Close up image of dogwood blooms

Good Friday, March 29, 2024

Heather Gerbsch Daughtery

Suggested Readings: Isaiah 53:13-53, 12, Psalm 22, Hebrews 4:14-16; 5:7-9, John 18:1-19:42

“All shall be well and all manner of things shall be well”-Julian of Norwich, Revelations of Divine Love

Last fall, it felt like the world was on fire. Every time I turned on the news or picked up my phone the stories all seemed to be about violence, war, unrest, discontent, and uncertainty. My social media feed was full of tragedy and injustice. Our community experienced incredible loss. And so I found myself frustrated when the above quote from Julian of Norwich, a 14th century Christian Mystic, showed up with great regularity on Instagram memes and calligraphed water bottle stickers. How could people so blithely proclaim that all would be well when it seemed to me that the world was falling apart?

Out of that question I turned to Norwich’s work from which that quote is taken, Revelations of Divine Love. Written from visions she experienced on what she thought would be her deathbed, this work talks about the centrality of Christ’s passion, to understanding the human life which is so often lived in the midst of tragedy, suffering, and death. Were it not for the events of Good Friday that our texts today tell about and point to, we would have no choice but to lose ourselves to despair about our lives and the life of the world. But in Christ’s death, suffering and death of every kind have been subsumed and the world was changed.

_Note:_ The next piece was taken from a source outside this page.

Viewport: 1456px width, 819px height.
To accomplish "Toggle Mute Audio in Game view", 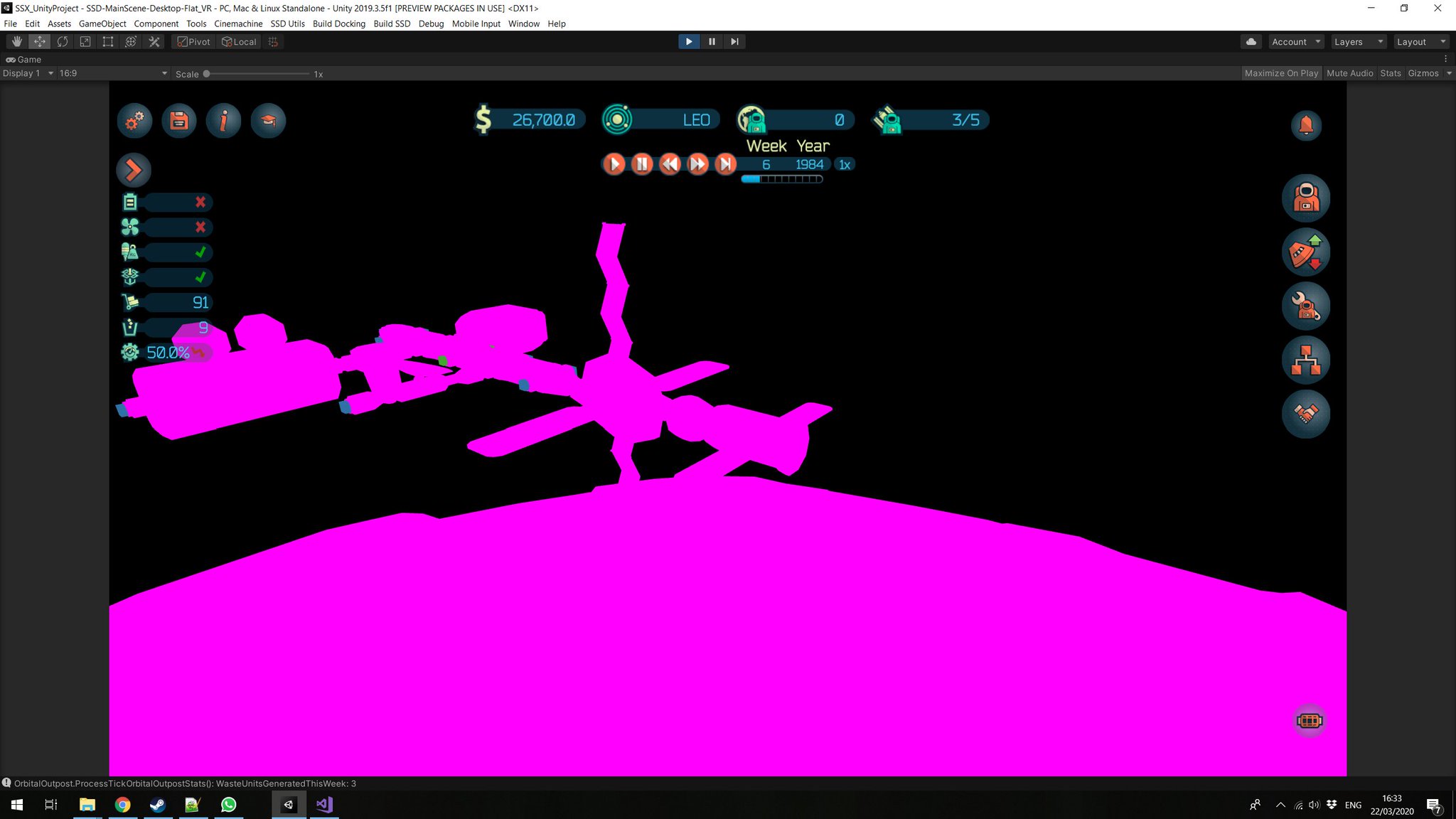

It would be easier, perhaps, to skip over the difficulty of Good Friday and the grief of Jesus’ death straight to the hope and joy of Easter Sunday. Just as it would make life seem easier if we turned our eyes away from suffering and pain. Instead, we stop here each year because it is a reminder for us that God knows suffering, God knows pain, God knows death. We stop because it is a reminder that when we experience those things in our own lives we are not alone. We stop when it seems as though the world is on fire because we know that God is there, at work, even in the midst of tragedy and injustice. In the cross, God is at work redeeming and restoring the whole of the human experience, the good parts and the bad. We stop on this day and affirm that indeed “all shall be well and all manner of things shall be well.”